2

I would like to know how much of the Big Bang theory is dependent on the constancy of the speed of light.

P.S.: It might be guessed that I am asking this because of the recent CERN news. Yes, of course, I am. I was having some chat over this topic and I hit a wall before I could come to an answer for this because of my not-more-than-school-level-Physics knowledge.

Thank you.

David Z
  • 76,371
user5671
  • 121
  • Most of the questions people ask we've been closing as duplicates because frankly they are all asking the same thing ;-) But this one seems more focused than the others, in that it focuses on big bang cosmology, an aspect which hasn't been discussed in detail in other answers, so I think this can be left open. – David Z Sep 24 '11 at 18:31
  • @David Zaslavsky I got the impression that a random number generator is used to determine which seemingly similar questions are closed and which ones are left open and even upvoted... I am obviously on the unlucky side ;-/ ... – Dilaton Sep 24 '11 at 19:47
  • @Dilaton: http://xkcd.com/221/ :-P But seriously: we left the first two questions of this sort open, one for a "popular" explanation and one for a more technical analysis.
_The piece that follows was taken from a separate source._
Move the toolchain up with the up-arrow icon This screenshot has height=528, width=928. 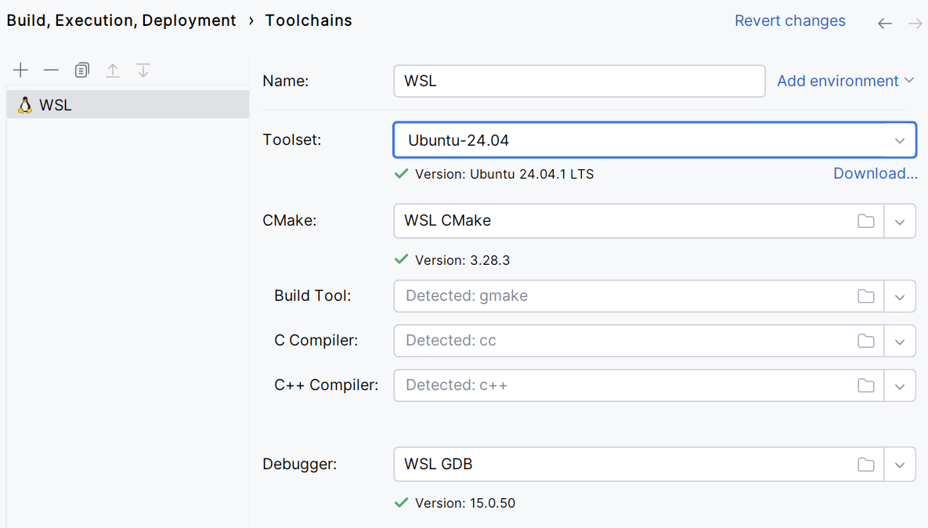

The rest of the questions got closed as duplicates because they seemed to be asking the exact same thing as one (or both) of those two. However, if a question distinguished itself from the original two in some significant way (like this one, by focusing on BB cosmology specifically), we left it open. – David Z Sep 24 '11 at 19:57
  • (cont.) That being said, I'm certainly willing to admit that we may have been a little hasty. For one thing, the different moderators didn't really have time to coordinate and agree exactly what needed to be closed and what didn't; although I was using the reasoning described above, perhaps dmckee wasn't. We can certainly take another look at your question. – David Z Sep 24 '11 at 19:59
  • @David Zaslavsky Thanks, that would be fair :-). I dont think that asking about the BB theory is much more focused than asking about quantum qravity in the this context. If needed I could reformulate my question to focus it a bit further ... – Dilaton Sep 24 '11 at 20:11
  • I was following a model roughly the same of David's but it seems I was using a fairly expansive definition of duplicate. I basically figured that if the OPERA result is not a mistake then we (well, mostly the theorists thought I give it a go) have to go back to about 1920 and start over: quantum gravity as it is currently (not) understood has relativity built into the foundation, and it's have to come out... – dmckee --- ex-moderator kitten Sep 24 '11 at 22:03

1 Answers1

1

The constancy of the speed of light is not really an assumption, because the speed of light is dimensional, any variation can be absorbed in a redefinition of the meter/second. The only relevant question is whether relativity is true, and I will assume you are asking "what are the consequences on the big bang if special relativity doesn't work". Further, I assume you mean that special relativity doesn't work in a certain way, namely that there is a preferred slicing of space-time which defines an absolute frame of reference for velocities.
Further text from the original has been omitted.